The European Commission is plans to reveal the EU Economic Recovery Plan, along with a proposal for a revision of the Multiannual Financial Framework, on the 13th of May at the earliest. According to Renovate Europe, there is a real risk that COVID-19 could take the EU backwards to political fragmentation, economic stagnation and social breakdown.

According to the campaign, funding spent on deep energy renovation generates a multitude of ancillary societal benefits, including the creation of safe and healthy buildings. A renovation wave would create new global champions in clean technology and enable the EU to lead the world in the energy transition.

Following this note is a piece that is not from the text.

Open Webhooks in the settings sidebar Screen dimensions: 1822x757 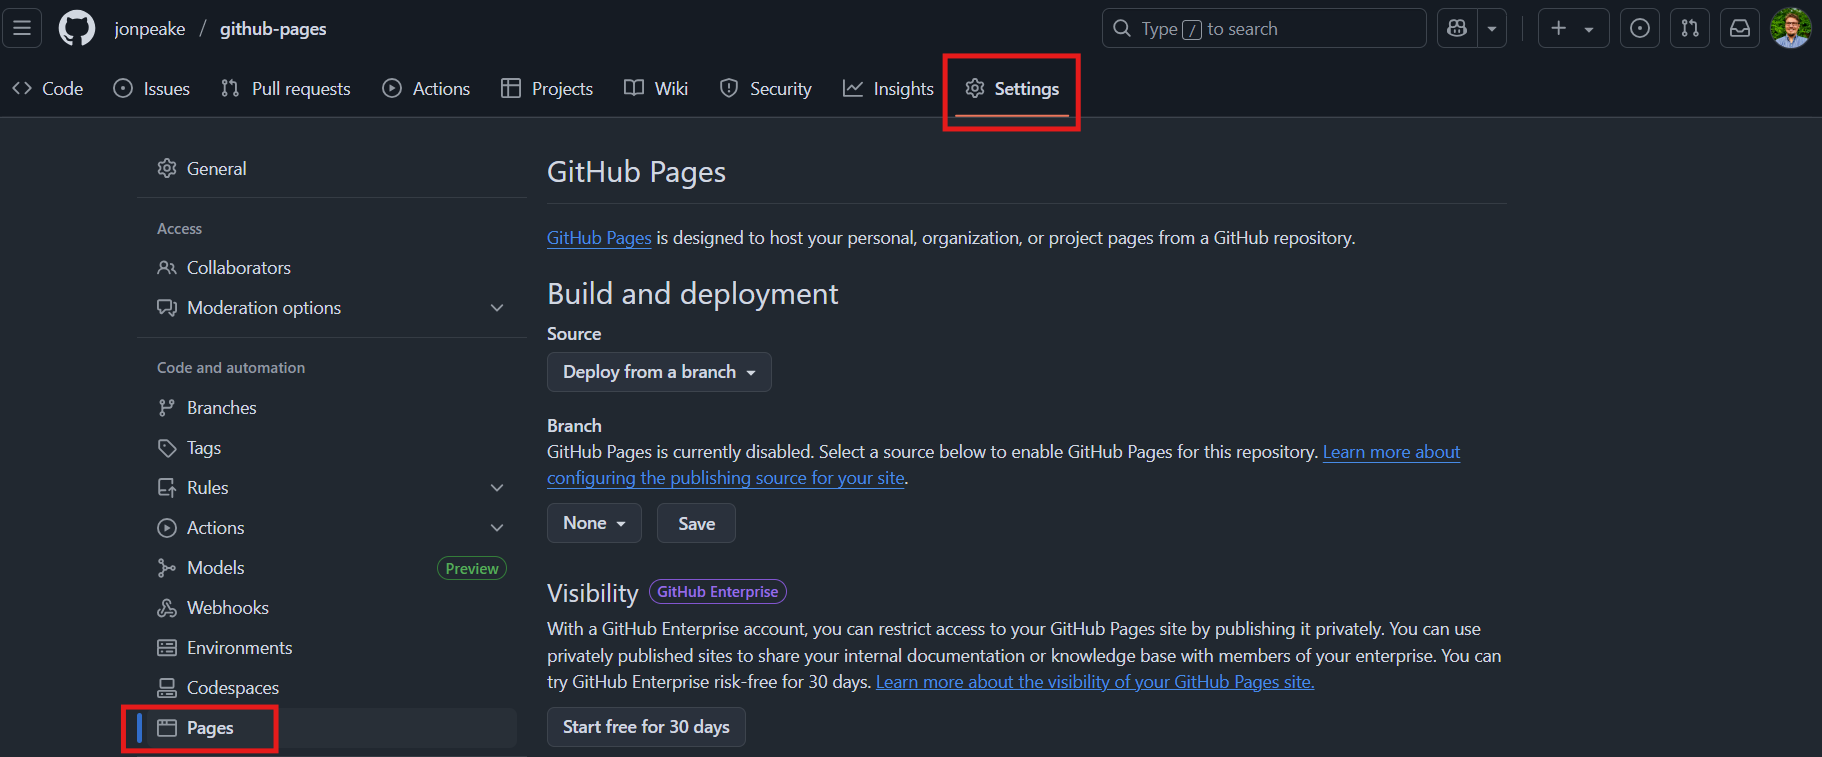227,608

Solely the deep energy renovation of our buildings – at a 3% renovation rate per annum – will make it possible to reach the EU’s goal of climate-neutrality by 2050, according to the call. It urges the EU to create a Renovation Fund for All Europeans as part of the European Union’s Recovery Plan, with the following key elements:

  • A fund leveraging €100bn per annum to ensure that the EU hits its renovation rate of 3% of buildings per year;
  • Focused, in the first instance, on those in society who need renovation the most, from energy-poor, low-income neighbourhoods and social-housing to schools, hospitals, retirement homes and care centres;
  • Open to all (from national investment banks, local authorities, social housing companies and legal consortia of economic actors) who have ready-to-start projects in place;
  • Managed at a European level with fast-tracked project approval processes, innovative tendering and technical assistance to ensure the economy restarts now and to overcome distortion of competition/state aid concerns. We must ensure the right amount and the right quality of renovation projects are put forward;
  • Focused on projects that deliver deep or staged-deep energy renovation, putting energy efficiency first, to ensure the money spent locks in our progress towards 2050 climate goals;
  • Recognition of the role of the EU in funding the projects through visibility billboards underlining the support of the EU.

According to the call, EU also needs to introduce minimum energy performance progressively tightened standards for existing buildings that undergo energy renovation.